== EXTRACTED ENTRIES
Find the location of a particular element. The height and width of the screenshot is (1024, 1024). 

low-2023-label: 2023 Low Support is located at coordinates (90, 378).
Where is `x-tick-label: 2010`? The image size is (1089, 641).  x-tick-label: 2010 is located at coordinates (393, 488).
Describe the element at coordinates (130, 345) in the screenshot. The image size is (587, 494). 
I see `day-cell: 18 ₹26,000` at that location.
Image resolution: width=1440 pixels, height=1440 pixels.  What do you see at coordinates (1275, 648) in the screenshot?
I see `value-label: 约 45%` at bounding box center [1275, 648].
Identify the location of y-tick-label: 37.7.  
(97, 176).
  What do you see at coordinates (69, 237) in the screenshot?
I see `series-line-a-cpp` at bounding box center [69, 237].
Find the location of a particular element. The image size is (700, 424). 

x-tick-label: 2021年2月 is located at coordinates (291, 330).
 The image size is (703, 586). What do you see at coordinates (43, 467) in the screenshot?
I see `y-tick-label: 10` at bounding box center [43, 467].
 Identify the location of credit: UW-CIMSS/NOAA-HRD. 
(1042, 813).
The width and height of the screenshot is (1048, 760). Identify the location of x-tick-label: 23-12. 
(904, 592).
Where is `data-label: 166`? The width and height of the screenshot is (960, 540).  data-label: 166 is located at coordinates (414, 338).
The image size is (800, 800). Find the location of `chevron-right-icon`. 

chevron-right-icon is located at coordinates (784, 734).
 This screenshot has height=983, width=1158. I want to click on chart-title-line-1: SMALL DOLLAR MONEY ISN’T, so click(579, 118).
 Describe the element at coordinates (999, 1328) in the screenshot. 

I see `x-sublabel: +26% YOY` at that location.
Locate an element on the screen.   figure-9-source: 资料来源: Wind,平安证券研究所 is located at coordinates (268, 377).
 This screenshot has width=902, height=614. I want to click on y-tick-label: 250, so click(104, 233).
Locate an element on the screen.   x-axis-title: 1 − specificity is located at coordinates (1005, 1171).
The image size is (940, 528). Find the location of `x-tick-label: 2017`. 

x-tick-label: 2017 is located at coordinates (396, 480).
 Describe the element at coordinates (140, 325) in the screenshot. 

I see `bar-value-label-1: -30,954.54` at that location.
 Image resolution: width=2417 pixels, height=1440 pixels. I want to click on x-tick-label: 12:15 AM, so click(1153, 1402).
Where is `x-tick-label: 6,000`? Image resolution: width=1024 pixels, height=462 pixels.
====
### WHAT YOU ARE ASKED TO DO
Present every line of the rows above as a Markdown table with the columns No and Line, holding each line's number and its text. Leave out the blank lines.

### SOLUTION TO THIS EXERCISE
| No | Line |
|---|---|
| 1 | Find the location of a particular element. The height and width of the screenshot is (1024, 1024).  |
| 2 | low-2023-label: 2023 Low Support is located at coordinates (90, 378). |
| 3 | Where is `x-tick-label: 2010`? The image size is (1089, 641).  x-tick-label: 2010 is located at coordinates (393, 488). |
| 4 | Describe the element at coordinates (130, 345) in the screenshot. The image size is (587, 494).  |
| 5 | I see `day-cell: 18 ₹26,000` at that location. |
| 6 | Image resolution: width=1440 pixels, height=1440 pixels.  What do you see at coordinates (1275, 648) in the screenshot? |
| 7 | I see `value-label: 约 45%` at bounding box center [1275, 648]. |
| 8 | Identify the location of y-tick-label: 37.7.   |
| 9 | (97, 176). |
| 10 |   What do you see at coordinates (69, 237) in the screenshot? |
| 11 | I see `series-line-a-cpp` at bounding box center [69, 237]. |
| 12 | Find the location of a particular element. The image size is (700, 424).  |
| 13 | x-tick-label: 2021年2月 is located at coordinates (291, 330). |
| 14 |  The image size is (703, 586). What do you see at coordinates (43, 467) in the screenshot? |
| 15 | I see `y-tick-label: 10` at bounding box center [43, 467]. |
| 16 |  Identify the location of credit: UW-CIMSS/NOAA-HRD.  |
| 17 | (1042, 813). |
| 18 | The width and height of the screenshot is (1048, 760). Identify the location of x-tick-label: 23-12.  |
| 19 | (904, 592). |
| 20 | Where is `data-label: 166`? The width and height of the screenshot is (960, 540).  data-label: 166 is located at coordinates (414, 338). |
| 21 | The image size is (800, 800). Find the location of `chevron-right-icon`.  |
| 22 | chevron-right-icon is located at coordinates (784, 734). |
| 23 |  This screenshot has height=983, width=1158. I want to click on chart-title-line-1: SMALL DOLLAR MONEY ISN’T, so click(579, 118). |
| 24 |  Describe the element at coordinates (999, 1328) in the screenshot.  |
| 25 | I see `x-sublabel: +26% YOY` at that location. |
| 26 | Locate an element on the screen.   figure-9-source: 资料来源: Wind,平安证券研究所 is located at coordinates (268, 377). |
| 27 |  This screenshot has width=902, height=614. I want to click on y-tick-label: 250, so click(104, 233). |
| 28 | Locate an element on the screen.   x-axis-title: 1 − specificity is located at coordinates (1005, 1171). |
| 29 | The image size is (940, 528). Find the location of `x-tick-label: 2017`.  |
| 30 | x-tick-label: 2017 is located at coordinates (396, 480). |
| 31 |  Describe the element at coordinates (140, 325) in the screenshot.  |
| 32 | I see `bar-value-label-1: -30,954.54` at that location. |
| 33 |  Image resolution: width=2417 pixels, height=1440 pixels. I want to click on x-tick-label: 12:15 AM, so click(1153, 1402). |
| 34 | Where is `x-tick-label: 6,000`? Image resolution: width=1024 pixels, height=462 pixels. |